Não foi a primeira nem a segunda vez, mas marcou-me de uma forma profunda. Viajar, seja de que forma for, deixa sempre marcas, e normalmente essas marcas são boas. O quanto se aprende, o quanto se vê, o quanto se ouve, o quanto se reciclam crenças e convicções em viagem!
Como dizia, esta foi especial. Um dos factores que terá contribuído foram as paisagens e sítios maravilhosos que tive oportunidade de ver, sem pressa. Mas o que mais me marcou foi a sensação de felicidade e liberdade de precisar de pouco para estar bem. Este pouco não pode ser um pouco qualquer, pois se é pouco convém que seja o certo: é o pouco essencial. É o pouco que é muito, é o que se precisa, e esse não pode faltar. Tudo o resto pode. E é bom que falte, que nos dá espaço para arrumarmos ideias e até emoções, que se podem apoderar de nós sem que as tenhamos convocado. As arrumações precisam de espaço. Não poucas vezes a falta de espaço mental decorre de pouco espaço físico livre, de muitas coisas a ocuparem o nosso horizonte.
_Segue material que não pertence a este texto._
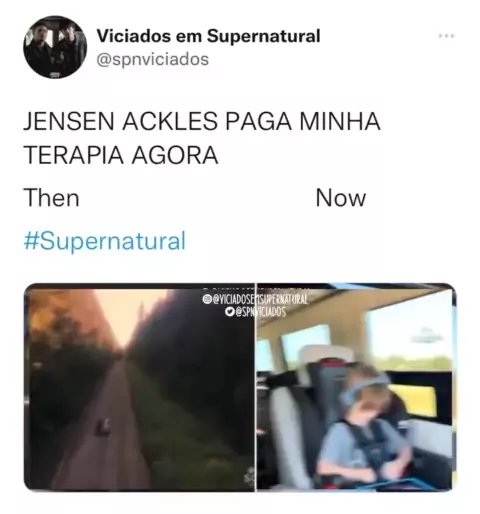Click the car driving on the road
480x514 pixels.
[102, 427]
Porventura poderá ser bom fazer uma limpeza, ainda que breve, para percebermos o que é essencial. E, neste contexto de uma pequena casa sobre rodas, o que pode ser essencial?
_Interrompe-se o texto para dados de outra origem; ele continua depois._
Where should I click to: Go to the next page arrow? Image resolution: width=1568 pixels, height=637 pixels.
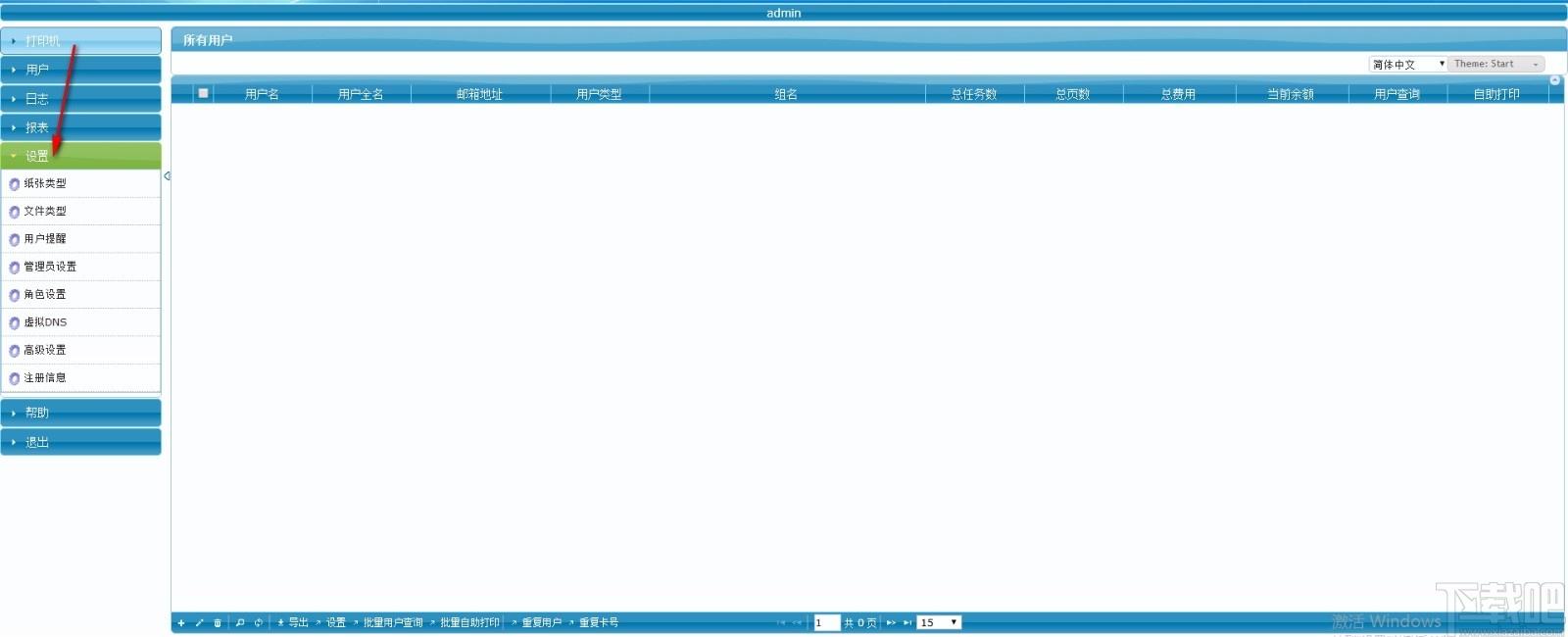(891, 623)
não poucas vezes a falta de espaço mental decorre de muitas coisas a ocuparem o nosso horizonte
Um bom motorista, graças a Deus!; uma boa companhia (requisito sine qua non), é pedir ao mesmo Deus; comida, pouca, que não se pode estragar, vai-se comprando; roupa, pouca, devido à gestão de espaço; e produtos de higiene, os necessários. E se? Não há espaço. Uma caravana não suporta muitas suposições. Melhor dizendo, há espaço, há sempre espaço para mais qualquer coisa. Acontece que precisamos dele, escolhemos preservá-lo. Não se sai para ficar asfixiado nesta outra casa, sai-se para uma casa mais pequena, com menos coisas, onde o movimento não pode ficar comprometido, sob pena de se tornar uma prisão.
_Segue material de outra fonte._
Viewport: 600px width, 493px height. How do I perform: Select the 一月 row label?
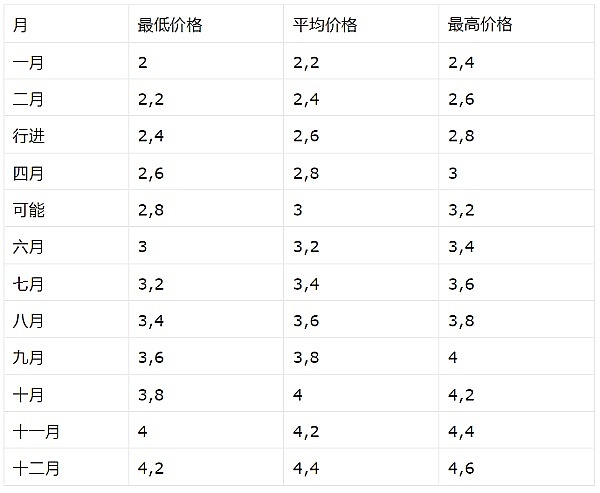tap(29, 62)
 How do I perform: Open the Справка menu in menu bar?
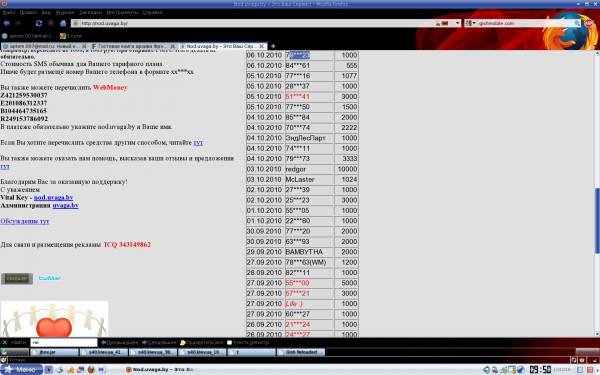tap(152, 12)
Não há televisão (benditas preces), há um frigorífico pequeno, há um fogão, que a temperatura da comida pode ajudar a compor a temperatura das noites e das alvoradas (o cheiro e o prazer de um café acabado de fazer em cafeteira italiana), há um depósito de água finito (diferente do da torneira lá de casa, que é infinito, como o vosso, creio), um depósito para as águas sujas e um depósito de wc, que é afinal o armazém da sanita – não me ocorre outra forma de o dizer – e que subsitui o serviço de saneamento que temos em nossa casa. Quem trata do saneamento aqui somos nós, bom, pelo menos da fase inicial… E que lição! Todos os dias tratar da ‘porcaria’ que se faz.
O facto é que esta contenção auto-imposta, em vez de trazer desconforto, trouxe alegria, como se cortasse cordões com as várias dependências que construímos no nosso quotidiano e cuja presença tomamos por fundamental. Pois é acessória e podemos bem viver sem algumas delas, mas caberá a cada um fazer a sua arqueologia de bens maiores, não necessariamente numa caravana, claro.
Este despojamento liberta. À laia de minimalismo, de que tanto agora se fala, não se trata de não ter nada, mas ter o que se precisa. Passar uma temporada a viver com recursos limitados aponta uma lanterna à consciência e faz-nos perceber que temos muitas coisas que não precisamos e que procuramos, não poucas vezes, a felicidade por via da adição, quando o caminho poderá ser o inverso, o da subtracção.
É verdade que a vida volta, e temos de a viver, mas podemos sempre voltar a treinar, como forma de mantermos a lucidez sobre o que realmente importa.